For a long time, the most relevant resources to learn about operating systems were the early papers of Fernando Corbató et al.; the book “Operating System Principles” by Per Brinch Hansen; and finally “A Commentary on the Sixth Edition UNIX Operating System” by John Lions, published in 1976. This book is today available on the Internet Archive, with source code, and also as a website.
Sadly, following the release of Unix System 7, AT&T legally blocked teachers from using this book until 1996. This situation forced Andrew Tanenbaum, professor at the Vrije Universiteit Amsterdam to write his own Unix-like operating system, Minix, and its accompanying book, which has now become a classic in its own right.
Legend says that Linus Torvalds would later use Minix as a basis, inspiration, and even as a platform, to start the Linux project in 1991. Minix these days has become one of the most widely deployed operating systems in the world thanks to its inclusion into every motherboard shipped by Intel, as the operating system powering the “Intel ME” unit, something not even Tanenbaum was aware of. Oops.

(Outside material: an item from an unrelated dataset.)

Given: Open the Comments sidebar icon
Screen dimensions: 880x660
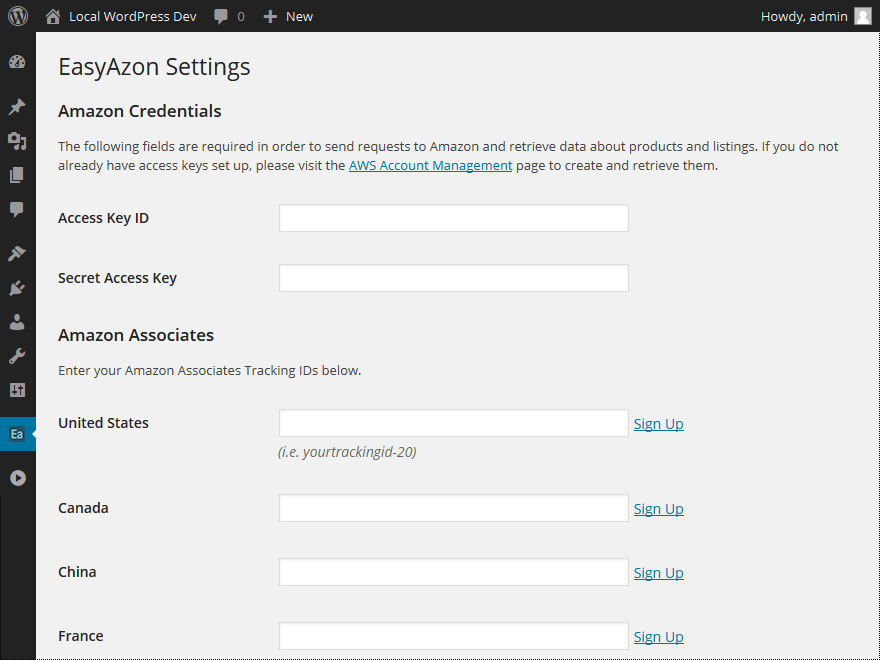Looking at the screenshot, I should coord(17,209).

A fantastic resource to learn about operating systems nowadays is the subject of this month’s Library issue: the “Operating System Concepts” textbook, written by Abraham Silberschatz, Peter Baer Galvin, and Greg Gagne, first published in 1983, and (at the time of this article) in its 10th edition, published in 2018. Professor Silberschatz is the Sidney J. Weinberg Professor of Computer Science at Yale University, and recipient of the 2002 Taylor L. Booth Award of the IEEE Computer Society. He has also written articles about technology for various newspapers and publications worldwide.
The textbook is usually referred to as the “Dinosaur Book”, as explained by co-author Peter Galvin:
The general name for the series is “the dinosaur book” although the covers have included non-dinos as well. As far as we know this series is the best-selling operating system textbook.
The critters on the cover indicate both the evolution of operating systems and the ongoing “OS wars”.
(For more information about the aftermath of those “OS wars” of yesteryear, read this month’s main article.)
Indeed, the cover of the first edition has animals labeled with the following operating system names (ordered by animal size): OS/360, SCOPE, Multics, OS/MVS, VMS, Unix, and CP/M. These labels stayed in the second edition, and
The Third Edition updated the creatures and showed the following operating systems on the cover: OS/MVS, Multics, VMS, UNIX, OS/2, Mach, and MS-DOS. For the Fourth Edition we decided to stop labeling the animals on the cover.
This book has become a classic in Computer Science curricula, and this author used the 7th edition (shown on the cover photo of this article) during his studies.
For the many self-taught programmers reading this magazine who might be interested in learning more about operating systems, I can wholeheartedly recommend this book, in any of its editions. The one I have in my hands (released in 2005) features special chapters about Windows XP, Linux, and even “multimedia”–a term still en vogue at the turn of the century. This, in turn, explains the drawing on the cover, where the little dinosaurs are enjoying the new world of handheld devices (PDAs, laptops, and music players) that marked the beginning of the 21st century.
A quick glance at the table of contents of the current edition shows the usual suspect chapters: system calls, process scheduling, concurrency, memory allocation, virtual memory, file systems, security, networking, and more. All concepts are clearly explained with diagrams and figures, with references to many real-world implementations in various operating systems.
“Operating System Concepts” is targeted to college-level undergraduates, and provides a solid foundation to understand how modern computers work. Complement this book with the lecture of the classics mentioned at the beginning of this article, plus a few more: either “The Linux Programming Interface” by Michael Kerrisk (if you are interested in Linux) or “The Old New Thing” by Raymond Chen (if you are interested in learning more about Windows.)
Finally, get your hands dirty and either follow Mike Saunders’ instructions to write your own operating system in NASM, or follow Philipp Oppermann’s and write one in Rust. You might also want to check the source code of both lilith (in Crystal) and tilck (in C) to help you along the way. This quintessential, perennial knowledge will help you build better software, no matter which operating system you build it for (and I am not the only one who thinks that.)